→ **Exercise directions**: Copy every line starting with the line that contains "You are a GUI" and ending with the line that contains "click(665, 24)", both included, character for character.

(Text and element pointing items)
begin

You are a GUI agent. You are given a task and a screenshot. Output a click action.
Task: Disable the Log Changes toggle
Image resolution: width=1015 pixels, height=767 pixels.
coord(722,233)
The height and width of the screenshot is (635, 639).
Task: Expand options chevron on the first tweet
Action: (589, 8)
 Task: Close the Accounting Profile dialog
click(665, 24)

end
begin

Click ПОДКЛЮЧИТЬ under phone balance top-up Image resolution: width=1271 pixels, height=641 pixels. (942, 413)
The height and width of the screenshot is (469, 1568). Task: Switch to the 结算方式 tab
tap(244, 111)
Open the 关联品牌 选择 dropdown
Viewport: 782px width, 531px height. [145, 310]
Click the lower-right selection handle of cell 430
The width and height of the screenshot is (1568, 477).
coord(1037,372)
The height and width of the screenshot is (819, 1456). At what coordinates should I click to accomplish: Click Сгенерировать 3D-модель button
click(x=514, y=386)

end

→ **Problem solution**:
You are a GUI agent. You are given a task and a screenshot. Output a click action.
Task: Disable the Log Changes toggle
Image resolution: width=1015 pixels, height=767 pixels.
coord(722,233)
The height and width of the screenshot is (635, 639).
Task: Expand options chevron on the first tweet
Action: (589, 8)
 Task: Close the Accounting Profile dialog
click(665, 24)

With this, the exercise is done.